A grounding resistance chart is a calculator-led planning worksheet. It keeps estimated rod resistance, field-test resistance, target notes, and electrode spacing context together before owner, utility, or AHJ review.

Grounding resistance worksheet

Grounding resistance worksheet
FieldRecord from resultFollow-up
Electrode layoutRod count, length, diameter, spacingConfirm installed geometry
Soil basisMeasured or assumed resistivityDocument season and moisture conditions
Resistance valueEstimated or measured ohmsCompare with project target
Test methodFall-of-potential or accepted method noteAttach instrument and setup notes
Review pathOwner, utility, or AHJ noteClose before using as final record

Grounding test context worksheet

Grounding test context worksheet
Context itemRecord on worksheetWhy it matters later
Probe setupProbe spacing, direction, and obstructionsFall-of-potential readings depend on setup geometry
Season and moistureDate, weather, soil conditionResistance can move with soil moisture and temperature
Nearby metalFences, buried piping, rebar, utilitiesParallel paths can distort field readings
Target basisOwner, utility, project, or code-screening noteThe acceptance target must be tied to its source

How to use this chart

1

Separate estimate from test

Mark whether the ohm value came from the calculator model or from a field instrument.

2

Record electrode context

Write rod length, diameter, count, spacing, conductor path, and soil basis.

3

Close acceptance notes

Document the project target, owner or utility requirement, test setup, and AHJ follow-up.

Formula basis

Grounding record = electrode geometry + soil assumption + estimated or measured resistance + target basis + field-test method.

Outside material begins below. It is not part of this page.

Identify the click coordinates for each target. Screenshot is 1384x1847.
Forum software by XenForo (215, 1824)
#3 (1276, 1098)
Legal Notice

  • Electrode geometry includes rod length, diameter, quantity, spacing, and connection path.
  • Soil assumption is measured or estimated resistivity used for planning.
  • Measured resistance is the field-test result in ohms.
  • Target basis identifies whether the value is a project target, utility requirement, or code screening item.

Worked examples

Multi-rod grounding record

Record rod quantity, spacing, soil assumption, estimated array resistance, measured field result, test method, and project target before documenting acceptance.

Seasonal retest comparison

Keep spring and dry-season readings beside probe layout, instrument model, soil notes, and electrode geometry so the owner can compare trends.

Frequently asked questions

These answers explain how to use the chart without turning a quick reference into a final design decision.

Does a low resistance value prove the grounding system is complete?
No. Resistance-to-earth is one record. Bonding, electrode installation, conductor sizing, fault path, corrosion, and test method still need review.
Why record the test method?
Grounding measurements are sensitive to probe spacing, soil conditions, nearby metal, and instrument setup. The value needs context to be useful later.